Ik staar nog een tijdje naar de tuin, durf eigenlijk niet naar Emma’s tekening te kijken, bang voor wat ze getekend heeft. Behalve het bloedspoor is er niets opvallends te zien aan de tuin, ik zie geen mensen, hoor ni-
‘Er zijn andere mannen,’ zegt Emma dan, terwijl ze doorgaat met tekenen. ‘Ik hoor ze.’
Hoe? Hóe?
‘En de tekening is klaar.’ Ze komt naast me staan en legt de tekening op de vensterbank. Er trekt een rilling langs mijn rug en mijn hart bonkt in mijn keel. Ze heeft weer het poppetje in de groene jas getekend, hij zit onder het bloed en er steekt een bijl uit zijn hoofd.
‘Hebben jij en Olivia dit gezien?’ fluister ik. Mijn stem beeft van angst.
‘Olivia niet,’ zegt ze. ‘Hij draaide zich om, ik zag het wel. Maar ik wist het al. Ik wist het gisteren al.’
Ik slik mijn gal weg en ga door mijn knieën. ‘Ben je oké, meisje?’ vraag ik, terwijl ik probeer om niet te schreeuwen van wanhoop. ‘Wat moet het vervelend zijn geweest voor je om dat te zien.’
Ze haalt haar schouders op. ‘Mag ik nu slapen?’
‘Natuurlijk, lieverd. Graag zelfs.’ Ik trek haar tegen me aan en houd haar stevig vast. ‘Als je erover wil praten, dan mag dat altijd hè. Dat weet je, toch?’
‘Ja mama,’ zegt ze. Ze draait zich om, loopt terug naar het bed en kruipt naast Rens.
‘Emma, waar is de meneer nu?’ vraag ik voorzichtig.
‘Tussen de bomen.’ Ze steekt haar duim in haar mond en binnen een minuut is ze vertrokken.
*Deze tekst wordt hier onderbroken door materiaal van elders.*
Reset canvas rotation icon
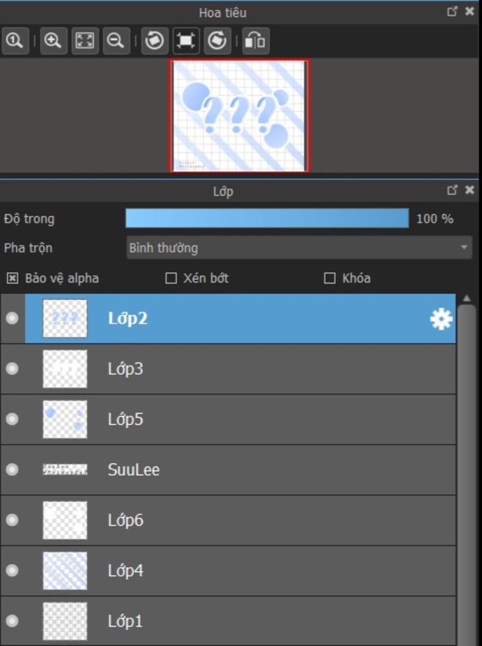 pos(186,41)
Met een misselijk gevoel in mijn buik kijk ik weer naar buiten, en nu hoor ik ze inderdaad ook. Andere mannen. Snel loop ik naar het nachtkastje en knip het lampje uit, voordat ze me zien staan. Ik schuif het krukje naar het raam en tuur net over het randje van het kozijn naar buiten. Er loopt een groepje van drie mannen richting de bomen, dwars door onze tuin. In een flits zie ik één van hen omkijken, precies naar het raam waar ik zit. Met een schok bedenk ik me dat het de man van de receptie is, en Daniel is net naar hem toegelopen om te melden dat er een bebloede man in onze tuin liep. Wat als hij iets te maken heeft met de dode man? Is de man trouwens wel dood, of ga ik nu teveel uit van Emma’s tekening en haar gave?
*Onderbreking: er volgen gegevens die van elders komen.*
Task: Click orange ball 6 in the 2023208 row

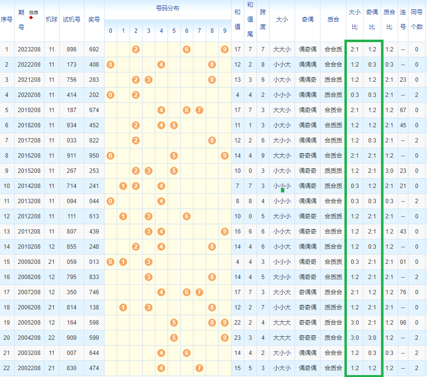Action: pos(187,49)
Ik maak me klein en volg de mannen terwijl ze tussen de dennenbomen door lopen. Het duurt maar en duurt maar en ondertussen is Daniel nog steeds niet terug. Hij is een ontzettende eikel, hij is vaak onvriendelijk en vervelend en ik weet niet of ik wel met hem samen was gebleven als dit niet was gebeurd, maar nu maak ik me zo ontzettend veel zorgen dat ik het voel in mijn hele lichaam. Het erge is dat ik niet weet wat ik moet doen. Moet ik de politie bellen? Is er überhaupt wel iets aan de hand?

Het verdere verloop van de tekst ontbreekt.